Focus on Low Availability Assets
Sort the per-asset table by Availability % ascending to immediately identify your most problematic assets. These are candidates for root cause analysis, design improvements, or replacement.
Data Requirements for Accurate Metrics
The dashboard metrics are only as accurate as the underlying data. For reliable numbers:
- All corrective repairs must be logged as Work Orders with type set to Corrective.
- Work orders must be moved to Completed status when the repair is finished — open work orders are excluded from MTTR calculation.
- The Estimated Hours field on each work order must be filled in accurately — it is used directly in MTTR.
- Assets must be registered in the Asset Registry before their work orders contribute to per-asset metrics.
New Installations
If you have fewer than 2 corrective work orders for an asset, MTBF cannot be calculated and the asset is excluded from the fleet-wide average. Allow 2–3 months of normal operation before treating the metrics as statistically significant.
Work Order Completion Rate
A secondary KPI shown on the dashboard is the Work Order Completion Rate: the percentage of all work orders (across all types) that are in Completed status. This measures your team's throughput and backlog health.
A completion rate below 70% usually indicates an understaffed maintenance team or an excessive volume of open work orders accumulating in the Open column without being processed.
AI Assistant
Click the vertical AI Assistant tab on the right edge of the screen (or the Sparkles toggle) to open a chat panel over the dashboard.

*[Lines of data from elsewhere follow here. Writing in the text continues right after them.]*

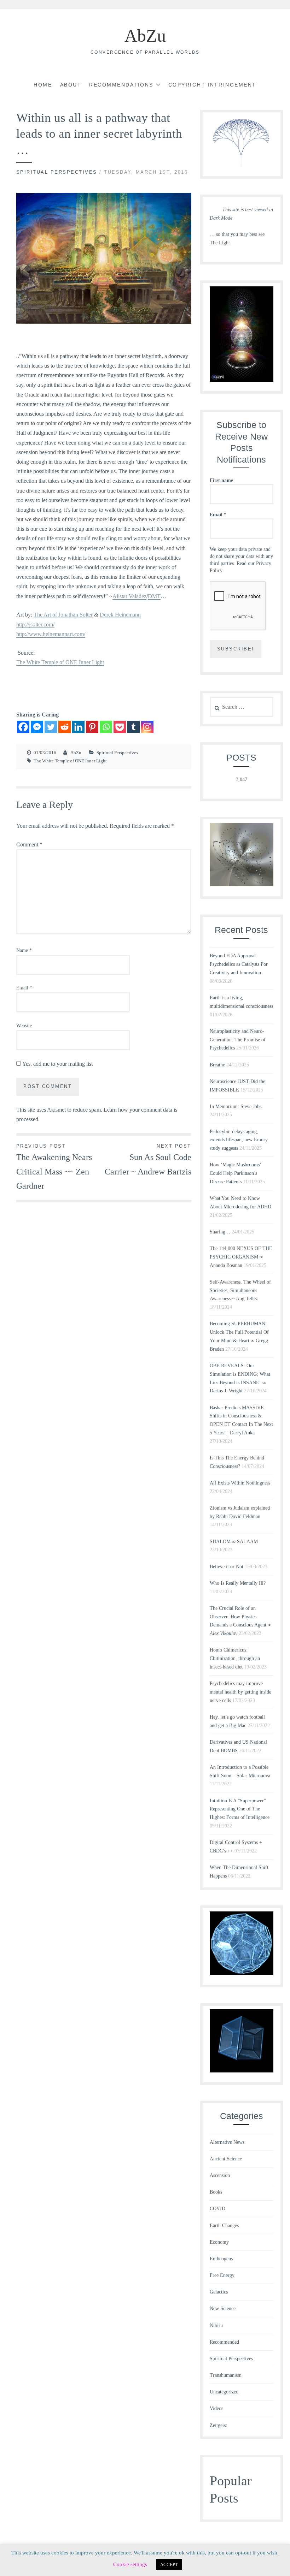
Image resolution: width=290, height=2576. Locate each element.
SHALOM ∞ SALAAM (234, 1541)
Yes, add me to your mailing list (57, 1064)
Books (216, 2192)
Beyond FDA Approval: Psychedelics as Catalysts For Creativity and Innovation (239, 964)
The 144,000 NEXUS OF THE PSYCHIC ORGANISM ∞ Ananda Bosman (241, 1257)
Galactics (219, 2292)
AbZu (145, 36)
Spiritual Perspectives (56, 172)
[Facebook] (23, 727)
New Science (223, 2308)
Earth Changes (224, 2225)
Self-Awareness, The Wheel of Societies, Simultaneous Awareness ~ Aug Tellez (240, 1290)
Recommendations (121, 85)
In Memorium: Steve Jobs (235, 1106)
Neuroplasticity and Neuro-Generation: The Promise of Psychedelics (238, 1040)
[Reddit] (64, 727)
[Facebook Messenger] (37, 727)
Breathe (217, 1064)
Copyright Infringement (212, 85)
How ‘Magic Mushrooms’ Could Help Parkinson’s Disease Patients (235, 1173)
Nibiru (216, 2325)
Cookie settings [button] (130, 2564)
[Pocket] (120, 727)
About (71, 85)
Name (24, 950)
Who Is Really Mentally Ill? (238, 1583)
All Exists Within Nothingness (240, 1483)
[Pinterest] (92, 727)
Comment (29, 844)
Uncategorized (224, 2391)
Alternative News (227, 2142)
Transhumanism (226, 2375)
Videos (216, 2408)
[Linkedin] (78, 727)
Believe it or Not (226, 1566)
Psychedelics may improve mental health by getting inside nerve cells (240, 1692)
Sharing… (220, 1232)
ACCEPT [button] (169, 2564)
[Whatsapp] (106, 727)
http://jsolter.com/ (35, 624)
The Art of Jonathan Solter (63, 615)
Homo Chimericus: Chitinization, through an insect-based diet (235, 1658)
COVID (217, 2208)
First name (221, 480)
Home (43, 85)
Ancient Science (226, 2158)
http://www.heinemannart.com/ (50, 634)
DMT (154, 596)
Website (24, 1025)
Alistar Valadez (129, 596)
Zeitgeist (218, 2425)
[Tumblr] (133, 727)
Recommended (224, 2342)
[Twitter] (51, 727)
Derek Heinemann (120, 615)
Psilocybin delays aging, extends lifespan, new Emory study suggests (239, 1140)
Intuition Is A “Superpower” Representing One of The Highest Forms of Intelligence (239, 1809)
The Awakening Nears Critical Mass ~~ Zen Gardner (54, 1167)
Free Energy (222, 2275)
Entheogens (221, 2258)
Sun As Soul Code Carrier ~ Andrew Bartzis (148, 1159)
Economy (219, 2242)
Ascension (220, 2175)
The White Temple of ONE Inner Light (60, 662)
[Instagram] (147, 727)
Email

Because the Reliability Dashboard is a chart/KPI screen rather than a record list, the assistant is scoped to dashboard-style capabilities only — it narrates and explains the aggregate numbers already rendered on screen, it does not edit any assets or work orders:
- Executive summary — a plain-language readout of the plant's current reliability standing, calling out the best and worst performing assets by name (e.g. "Average MTBF is 575h, above target, but CNC Machine A1 is the weakest at 397h").

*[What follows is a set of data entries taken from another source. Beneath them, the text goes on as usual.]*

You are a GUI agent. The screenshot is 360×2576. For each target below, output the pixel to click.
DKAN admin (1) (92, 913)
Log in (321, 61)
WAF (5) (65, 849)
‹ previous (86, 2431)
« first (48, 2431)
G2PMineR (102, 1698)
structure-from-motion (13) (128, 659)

- Root cause & anomaly detection — when MTBF has dropped or MTTR has spiked for a specific asset, the assistant explains which asset is driving the plant-wide trend and by how much.
- Recommendations — turns an observed weak spot into a concrete, quantified suggestion (e.g. shortening a preventive maintenance interval for a specific asset), grounded in the actual numbers shown on the dashboard.
Every reply can be saved with the Save as Report button, which stores it in My Reports under a title derived from your question and the current month/year. The panel respects the currently applied date range and criticality filter, and the Writer Engine selected in Settings → Agentic (Local CLI, Hosted API, Local LLM, or Ollama) — Ollama and other local/in-browser engines run entirely on your own machine and never proxy through the server.